**Selected extract**
Collection des Fleurs et des Fruits
Paris, 1805
Stipple engravings with original hand-coloring.
These exquisite engravings, from the 1805 “Collection des Fleurs et des Fruits”, present Prévost's mastery both of decorative design and descriptive rigor. This edition of the “Collection”, lauded as one of the greatest early nineteenth-century French flower books and also one of the earliest stipple-engraved and color-printed books produced, was never bound as a volume. "The book was compiled to assist designers of china, toiles and chintzes and is not primarily botanical in intention. The most striking plates show
several different flowers grouped together in a bouquet; but though the arrangements may appear artificial, and the flowers doubtfully matched as to season, the drawing is accurate and the observation exact" (Blunt in Great Flower Books). Blunt went on to declare the “Collection” “at least the equal to Redoute.”
 
During his lifetime, Prévost was a successful and widely renowned botanical painter, respected both for his watercolor and oil paintings and for his engraved works. He was a pupil of Jean Jacques Bachelier in Paris, and became a member of the Académie de Saint Luc. His paintings were consistently exhibited in the prestigious Paris Salon, and his original watercolors served as models for a series of sumptuous color-plate
botanical books.

**Information shown**
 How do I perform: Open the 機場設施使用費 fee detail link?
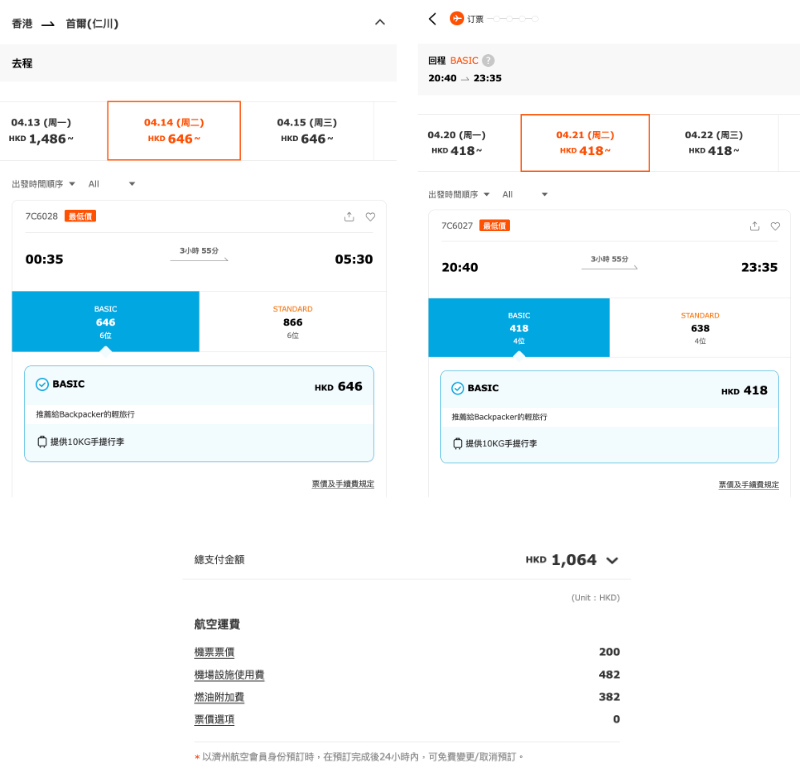coord(229,675)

**Task set**
1 – Condense the paragraph of the text on Prévost's flower engravings that begins "During his lifetime, Prévost was" into a bulleted list that keeps its main facts.
2 – Extend the text on Prévost's flower engravings with a new passage that follows on from its final sentence.

**Results in order**
1 –
- Prévost was a successful and widely renowned botanical painter in his lifetime.
- He was respected for his watercolors, oil paintings and engraved works.
- He studied under Jean Jacques Bachelier in Paris and became a member of the Académie de Saint Luc.
- His paintings were consistently exhibited at the Paris Salon.
- His original watercolors served as models for a series of sumptuous color-plate botanical books.

2 –
His "Collection des Fleurs et des Fruits" is one of the greatest French flower books of the early nineteenth century. Unlike Redouté, his great contemporary, Prévost's intention with his works was not primarily scientific. His great "Collection," for example, was intended as a reference work for china and fabric pattern designers, and the aesthetic sensibility dominates any documentary goal in his lavishly executed compositions. In these engravings, Prévost demonstrates his mastery of the traditional still-life genre. The delicate, detailed and highly accurate depiction of each fruit and leaf exemplifies the artist's exceptional rendering skill, and the nuanced use of stipple engraving to create shadow and light makes the subject appear to emerge from the paper with vibrant three-dimensionality. The luminosity of stipple engraving is particularly suited to the reproduction of botanical detail. It is essentially a technique of etching a copper plate with a dense grid of dots that can be modulated to convey delicate gradations of color and tone. The plates were painted with watercolor before each impression, creating a rich and subtle color quality that is deeply pressed into the paper.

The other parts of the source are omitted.